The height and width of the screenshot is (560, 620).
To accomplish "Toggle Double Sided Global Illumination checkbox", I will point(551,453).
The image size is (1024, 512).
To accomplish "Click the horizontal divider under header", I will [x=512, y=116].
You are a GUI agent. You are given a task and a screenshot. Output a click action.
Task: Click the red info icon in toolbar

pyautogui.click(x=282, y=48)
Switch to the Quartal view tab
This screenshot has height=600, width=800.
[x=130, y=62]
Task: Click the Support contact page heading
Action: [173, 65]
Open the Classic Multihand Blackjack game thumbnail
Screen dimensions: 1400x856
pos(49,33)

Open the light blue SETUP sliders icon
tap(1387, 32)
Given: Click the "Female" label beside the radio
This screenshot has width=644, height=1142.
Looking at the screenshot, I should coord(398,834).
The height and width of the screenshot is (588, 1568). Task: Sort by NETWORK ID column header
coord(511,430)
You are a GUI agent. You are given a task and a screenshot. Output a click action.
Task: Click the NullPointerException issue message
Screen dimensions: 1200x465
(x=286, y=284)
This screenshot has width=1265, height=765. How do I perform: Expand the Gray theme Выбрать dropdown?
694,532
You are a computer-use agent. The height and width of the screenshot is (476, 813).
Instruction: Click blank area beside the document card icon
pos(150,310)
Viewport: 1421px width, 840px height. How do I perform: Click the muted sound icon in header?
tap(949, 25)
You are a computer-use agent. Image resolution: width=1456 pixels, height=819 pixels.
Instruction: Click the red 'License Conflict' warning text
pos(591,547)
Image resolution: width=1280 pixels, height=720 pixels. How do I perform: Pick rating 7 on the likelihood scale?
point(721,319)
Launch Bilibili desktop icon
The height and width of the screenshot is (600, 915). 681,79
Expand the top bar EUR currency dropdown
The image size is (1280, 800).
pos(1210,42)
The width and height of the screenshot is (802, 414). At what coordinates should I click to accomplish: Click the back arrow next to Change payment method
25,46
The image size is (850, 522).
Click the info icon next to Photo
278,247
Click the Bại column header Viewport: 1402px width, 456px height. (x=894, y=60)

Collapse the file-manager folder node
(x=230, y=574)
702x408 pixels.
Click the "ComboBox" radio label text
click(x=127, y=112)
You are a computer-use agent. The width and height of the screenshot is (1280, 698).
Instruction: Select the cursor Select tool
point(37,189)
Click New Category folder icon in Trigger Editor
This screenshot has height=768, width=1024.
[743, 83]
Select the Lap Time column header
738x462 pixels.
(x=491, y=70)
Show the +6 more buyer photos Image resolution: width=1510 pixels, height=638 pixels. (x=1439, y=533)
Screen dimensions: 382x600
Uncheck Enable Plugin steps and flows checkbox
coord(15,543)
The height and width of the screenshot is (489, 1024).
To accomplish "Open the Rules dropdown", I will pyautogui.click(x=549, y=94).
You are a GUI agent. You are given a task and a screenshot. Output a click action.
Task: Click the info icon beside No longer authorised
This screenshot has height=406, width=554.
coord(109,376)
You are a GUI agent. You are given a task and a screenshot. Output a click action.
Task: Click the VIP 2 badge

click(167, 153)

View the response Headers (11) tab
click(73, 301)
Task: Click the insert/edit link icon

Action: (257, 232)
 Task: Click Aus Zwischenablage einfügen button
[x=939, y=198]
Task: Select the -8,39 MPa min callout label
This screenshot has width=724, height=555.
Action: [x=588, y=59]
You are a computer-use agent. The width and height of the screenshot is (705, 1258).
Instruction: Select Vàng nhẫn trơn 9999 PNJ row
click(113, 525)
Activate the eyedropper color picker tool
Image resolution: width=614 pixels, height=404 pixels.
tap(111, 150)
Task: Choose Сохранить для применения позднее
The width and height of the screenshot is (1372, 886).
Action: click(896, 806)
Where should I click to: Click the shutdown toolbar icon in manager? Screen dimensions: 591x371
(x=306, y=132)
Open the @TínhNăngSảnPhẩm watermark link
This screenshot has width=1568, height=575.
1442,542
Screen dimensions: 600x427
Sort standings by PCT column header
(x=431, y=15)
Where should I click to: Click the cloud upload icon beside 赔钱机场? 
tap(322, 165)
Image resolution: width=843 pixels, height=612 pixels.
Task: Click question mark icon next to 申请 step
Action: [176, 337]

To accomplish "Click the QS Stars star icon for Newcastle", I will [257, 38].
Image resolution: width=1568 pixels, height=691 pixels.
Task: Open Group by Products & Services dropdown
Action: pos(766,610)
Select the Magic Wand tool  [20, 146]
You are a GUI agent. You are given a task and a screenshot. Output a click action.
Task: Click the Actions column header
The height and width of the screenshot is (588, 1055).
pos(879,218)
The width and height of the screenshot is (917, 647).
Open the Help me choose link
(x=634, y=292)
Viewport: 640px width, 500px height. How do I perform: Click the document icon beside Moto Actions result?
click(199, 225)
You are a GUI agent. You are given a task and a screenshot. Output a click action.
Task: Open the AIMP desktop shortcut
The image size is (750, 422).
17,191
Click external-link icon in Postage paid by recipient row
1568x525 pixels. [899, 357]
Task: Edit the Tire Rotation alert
※ ※ ※
ASSIGNED TASK
Go line by line through the listing and count every line that includes the word "computer". Only the total is needed.

WRITTEN RESPONSE
4